##### Records provided

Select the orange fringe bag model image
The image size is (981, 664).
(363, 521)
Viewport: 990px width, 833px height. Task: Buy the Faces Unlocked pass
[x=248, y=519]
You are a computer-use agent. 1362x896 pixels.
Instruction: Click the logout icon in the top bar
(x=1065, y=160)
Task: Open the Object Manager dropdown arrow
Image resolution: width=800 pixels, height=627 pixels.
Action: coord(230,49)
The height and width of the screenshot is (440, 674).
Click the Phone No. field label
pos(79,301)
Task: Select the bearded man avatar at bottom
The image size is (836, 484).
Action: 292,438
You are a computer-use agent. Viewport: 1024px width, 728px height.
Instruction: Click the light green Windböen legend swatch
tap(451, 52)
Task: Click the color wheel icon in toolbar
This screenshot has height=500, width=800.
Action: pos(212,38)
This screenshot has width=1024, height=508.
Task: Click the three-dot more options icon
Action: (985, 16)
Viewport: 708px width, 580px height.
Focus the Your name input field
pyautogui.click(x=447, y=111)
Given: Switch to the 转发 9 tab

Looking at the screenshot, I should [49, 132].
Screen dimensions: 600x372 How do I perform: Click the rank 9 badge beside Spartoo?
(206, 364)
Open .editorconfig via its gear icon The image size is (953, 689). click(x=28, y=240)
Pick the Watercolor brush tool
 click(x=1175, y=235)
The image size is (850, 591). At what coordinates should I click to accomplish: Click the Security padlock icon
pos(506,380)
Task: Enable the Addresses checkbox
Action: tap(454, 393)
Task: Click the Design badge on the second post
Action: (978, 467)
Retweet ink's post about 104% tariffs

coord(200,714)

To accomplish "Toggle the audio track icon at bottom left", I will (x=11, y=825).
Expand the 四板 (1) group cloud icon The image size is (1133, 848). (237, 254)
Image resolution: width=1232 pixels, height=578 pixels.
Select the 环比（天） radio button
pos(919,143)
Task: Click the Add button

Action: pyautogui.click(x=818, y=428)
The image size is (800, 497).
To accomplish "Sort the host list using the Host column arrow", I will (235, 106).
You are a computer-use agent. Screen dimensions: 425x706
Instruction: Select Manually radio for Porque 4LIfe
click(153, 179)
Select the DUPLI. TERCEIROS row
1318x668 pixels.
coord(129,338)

##########

**Task objective:**
Using the data above, extract exactly the lines from the one that holds "Image resolution: width=800" to the one that holds "Open .editorconfig via", both ends included, and no others.

**Solution:**
Image resolution: width=800 pixels, height=627 pixels.
Action: coord(230,49)
The height and width of the screenshot is (440, 674).
Click the Phone No. field label
pos(79,301)
Task: Select the bearded man avatar at bottom
The image size is (836, 484).
Action: 292,438
You are a computer-use agent. Viewport: 1024px width, 728px height.
Instruction: Click the light green Windböen legend swatch
tap(451, 52)
Task: Click the color wheel icon in toolbar
This screenshot has height=500, width=800.
Action: pos(212,38)
This screenshot has width=1024, height=508.
Task: Click the three-dot more options icon
Action: (985, 16)
Viewport: 708px width, 580px height.
Focus the Your name input field
pyautogui.click(x=447, y=111)
Given: Switch to the 转发 9 tab

Looking at the screenshot, I should [49, 132].
Screen dimensions: 600x372 How do I perform: Click the rank 9 badge beside Spartoo?
(206, 364)
Open .editorconfig via its gear icon The image size is (953, 689). click(x=28, y=240)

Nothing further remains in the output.